Big Data and Machine Learning have generated a plethora of methodologies that are useful for infectious disease intelligence. For instance, statistical learning algorithms identify certain patterns in datasets and detect anomalies. Decision support analysis incorporates the models identified by such algorithms into an organizational or policy-making decision process that can align empirical outcomes, such as deaths averted, and possible actions. Mathematical models of social, epidemiologic, and evolutionary dynamics are useful for explaining how individual decisions (such as hospitalization) and events (such as transmission) “scale up” to generate emergent phenomena at the population level. Such models are often too simplistic for tactical use, but may serve as the core for more complex simulations. Simulation models may then be used prospectively for short-term forecasting (prediction of number of cases in the next one to four weeks) or long-term scenario analysis. Simulation models can also be used inversely to test hypotheses about the underlying biological mechanisms or to evaluate the plausibility of alternative theories. The answers generated by modeling and analytics for surveillance (watch), response (warning), and intervention (emergency) may be imprecise, but they can be improved.
In the future, can we attempt to answer ambitious question: How could we make use of recent advances in shared platforms to facilitate data usage for focused infectious disease epidemiology query? Yet, two major challenges related to Big Data Analytics in the application to diseases control need to be considered:
- Diverse data challenges: how to control, manage, and manipulate the multiple data sources relating to infectious disease epidemiology, known and uncertain disease characteristics and the recent advance of data management methods.

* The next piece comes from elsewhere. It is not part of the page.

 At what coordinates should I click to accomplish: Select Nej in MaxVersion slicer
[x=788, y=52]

- Methodological challenges: how to best integrate advanced data-mining, disease modelling and syndromic surveillance methods to maximize our understanding of emerging and reemerging diseases based on the multiple data sources.

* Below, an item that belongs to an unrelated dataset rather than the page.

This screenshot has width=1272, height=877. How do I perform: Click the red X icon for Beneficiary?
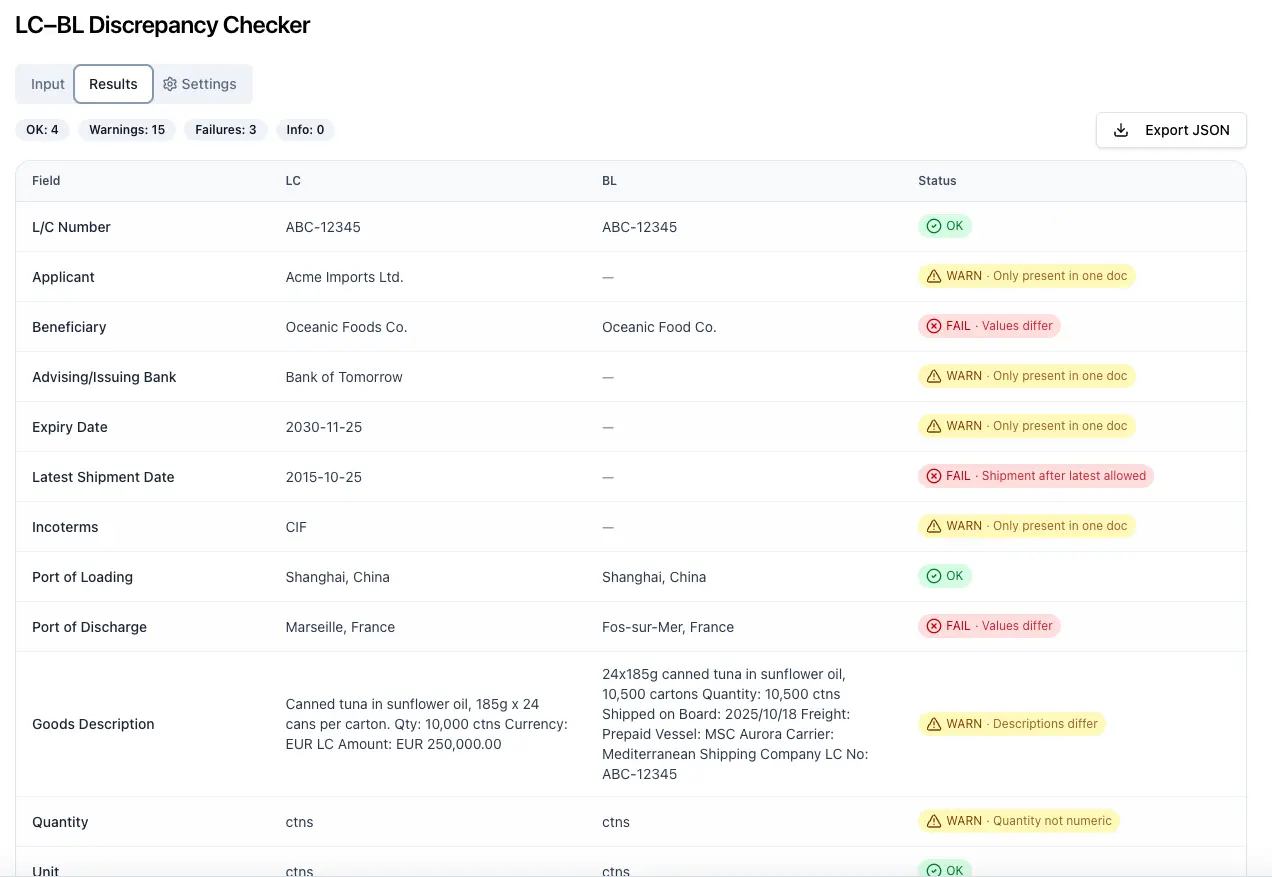(x=934, y=326)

Several key limitations and concerns in utilizing AI models for enhancing decision-making relating to disease preparedness should also be taken into consideration. First, every single infectious disease exhibits unique natural characteristics (for instance: transmission route, infectivity, incubation period). Second, our level of understanding of a new emerging infectious disease may be limited at the early phase of outbreak. Third, disease- related data may reside in different formats, which would require substantial information extraction efforts. AI algorithms may require specific calibration to disease-specific scenarios. In the other words, a one-size-fit-all approach may not be applicable across all diseases contexts.
(1) Barbara A Han & John M Drake, Future directions in analytics for infectious disease intelligence, EMBO Reports (2016).